Task instructions - Can you reproduce the lines of the records below word for word, from the line containing "You are a computer-use" down through the end of the records, leaving the pictures out?

-- Begin Material provided --

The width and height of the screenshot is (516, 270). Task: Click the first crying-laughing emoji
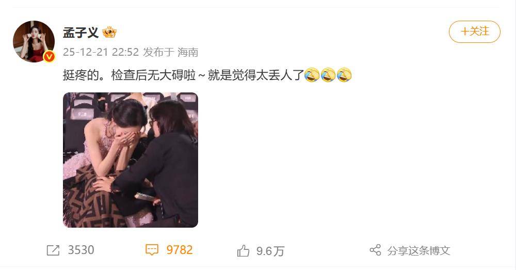tap(312, 75)
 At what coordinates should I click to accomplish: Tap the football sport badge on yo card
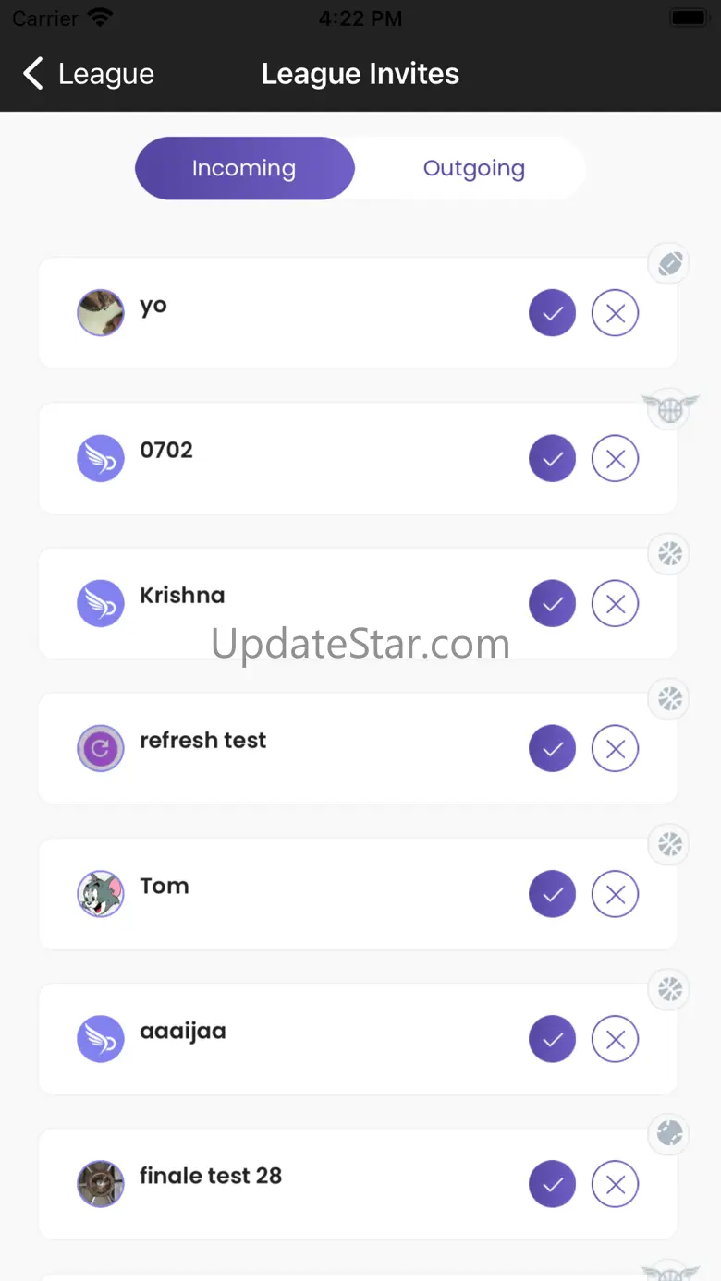[669, 265]
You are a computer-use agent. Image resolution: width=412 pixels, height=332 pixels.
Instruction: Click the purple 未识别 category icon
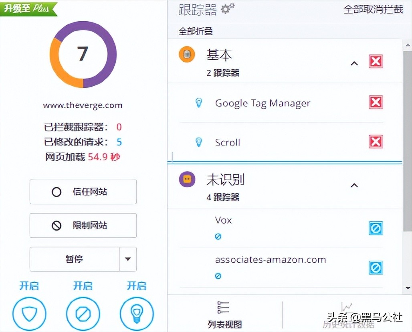187,179
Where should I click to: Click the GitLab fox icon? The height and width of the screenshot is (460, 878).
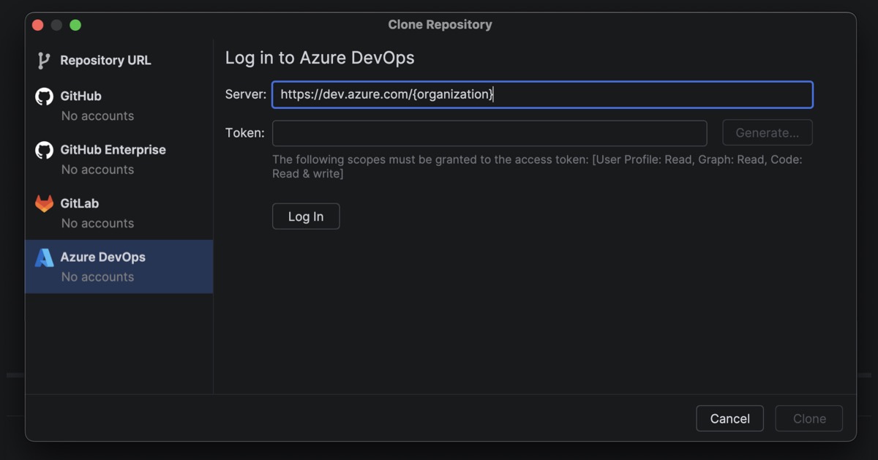click(x=45, y=204)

-- End Material provided --

The result -
You are a computer-use agent. Image resolution: width=412 pixels, height=332 pixels.
Instruction: Click the purple 未识别 category icon
187,179
Where should I click to: Click the GitLab fox icon? The height and width of the screenshot is (460, 878).
click(x=45, y=204)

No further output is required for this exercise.